**Text extract**
____
APPEAL from a judgment of the Superior Court of Kern County. Michael B. Lewis, Judge. (Super. Ct. Nos. BF135285A & BF137801A)
The opinion of the court was delivered by: Detjen, J.
CERTIFIED FOR PUBLICATION
In this opinion, we hold the amendment to Penal Code section 4019 that became operative October 1, 2011 (hereafter the October 1, 2011, amendment) applies only to eligible prisoners whose crimes were committed on or after that date. Such prospective-only application does not run afoul of rules of statutory construction or violate principles of equal protection.
In Kern County Superior Court case No. BF135285A, defendant Thomas Bryant Ellis was charged with offenses committed on January 16, 2011.*fn1 In case No. BF137801A, he was charged with offenses committed on July 26 and 27, 2011.
On September 9, 2011, defendant entered into a plea agreement that
disposed of both cases. In return for an indicated aggregate sentence
of four years, defendant pled no contest, in case No. BF135285A, to
second degree burglary, and admitted having served two prior prison
terms. (Pen. Code, §§ 460, subd. (b), 667.5, subd. (b).)*fn2
In case No. BF137801A, he pled no contest to unlawfully
taking a vehicle (Veh. Code, § 10851, subd. (a)) and resisting an
executive officer (§ 69).
On October 13, 2011, defendant was sentenced in both cases to jail,
pursuant to section 1170, subdivision (h), for the indicated aggregate
term. In case No. BF135285A, the trial court awarded 91 days of
actual custody credits plus 44 days of conduct credits.*fn3
The court merely noted defendant's objection, made on
equal protection grounds, to the failure to award him enhanced conduct
Defendant now contends he is entitled to an additional 46 days of conduct credits under the version of section 4019 that was in effect at the time he was sentenced, i.e., the October 1, 2011, amendment. Failure to award the additional days, he says, violates his right to equal protection. We disagree.
Section 4019, which specifies the rate at which conduct credit can be earned by those in local custody, has undergone numerous amendments in the past few years. Insofar as we are concerned, the version in effect when defendant committed his crimes provided for deductions for every six days of confinement, such that if all possible days were earned, six days were deemed served for every four days of actual custody. (§ 4019, subd. (g); id., former subds. (b), (c) & (f); Stats. 2010, ch. 426, § 2, eff. Sept. 28, 2010.)
____
**Task requirements**
**1.** In the court opinion extract, on what date was the defendant sentenced in both cases?
**2.** According to the court opinion extract, why does the defendant claim he should receive an additional 46 days of conduct credits? Answer in one to three sentences.
**3.** Resume the court opinion on conduct credits under Penal Code section 4019 from the point where it stops.

**Stored records**
____
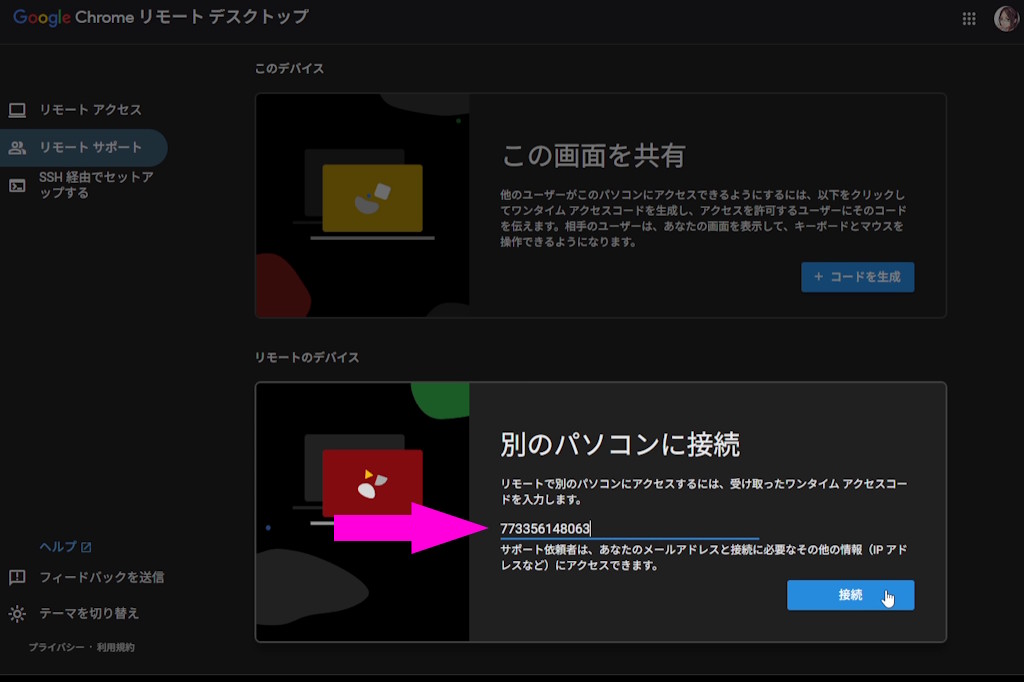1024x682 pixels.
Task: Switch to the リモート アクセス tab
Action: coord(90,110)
____
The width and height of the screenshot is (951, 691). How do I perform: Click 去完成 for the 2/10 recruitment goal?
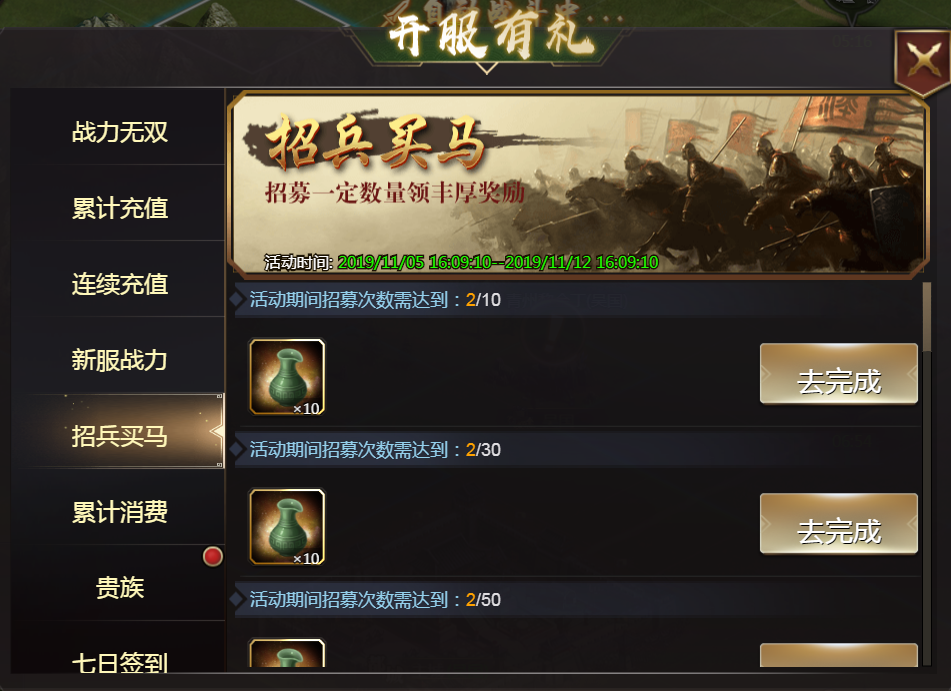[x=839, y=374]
____
**Answers**
**1.** October 13, 2011.

**2.** He argues that the October 1, 2011, amendment to section 4019 was the version in effect when he was sentenced, so it should govern his conduct credits. He says that failing to award him the additional days violates his right to equal protection.

**3.**
In conjunction with the "2011 Realignment Legislation addressing public safety" (Stats. 2011, ch. 15, § 1; see § 1170, subd. (h)), section 4019 was amended to provide for deductions for every four days of confinement, so that if all possible days are earned, four days will now be deemed served for every two days of actual confinement. (§ 4019, subds. (b), (c) & (f).) Originally, this change was to apply to those confined for crimes committed on or after July 1, 2011. (Stats. 2011, ch. 15, § 482, eff. Apr. 4, 2011.) By further amendment made before the realignment legislation became operative, this date was changed to October 1, 2011. (Stats. 2011, ch. 39, § 53, eff. June 30, 2011.) Pursuant to the October 1, 2011, amendment (Stats. 2011-2012, 1st Ex. Sess., ch. 12, § 35, eff. Sept. 21, 2011, operative Oct. 1, 2011), subdivision (h) of section 4019 presently states: "The changes to this section ... shall apply prospectively and shall apply to prisoners who are confined to a county jail ... for a crime committed on or after October 1, 2011. Any days earned by a prisoner prior to October 1, 2011, shall be calculated at the rate required by the prior law."
Defendant contends the October 1, 2011, amendment created two identically situated classes of prisoners: those who earn conduct credits at the enhanced rate because their crimes occurred on or after October 1, 2011, and those (like defendant) who do not earn conduct credits at the enhanced rate because their crimes occurred before that date. Defendant says he is entitled to enhanced credits, calculated retroactively, unless a compelling state interest supports the disparate treatment of the two classes. In his view, no such interest can be shown.
Recently, the California Supreme Court addressed whether the amendment to section 4019 that became operative on January 25, 2010 (hereafter the January 25, 2010, amendment), should be given retroactive effect so as to permit prisoners who served time in local custody before that date to earn conduct credits at the increased rate provided for by that amendment due to a state fiscal emergency. Despite the fact the Legislature included no statement of intent in that regard in the amendment (see Stats. 2009-2010, 3d Ex. Sess., ch. 28, § 50, eff. Jan. 25, 2010), the state high court held the amendment applied prospectively only, meaning qualified prisoners in local ...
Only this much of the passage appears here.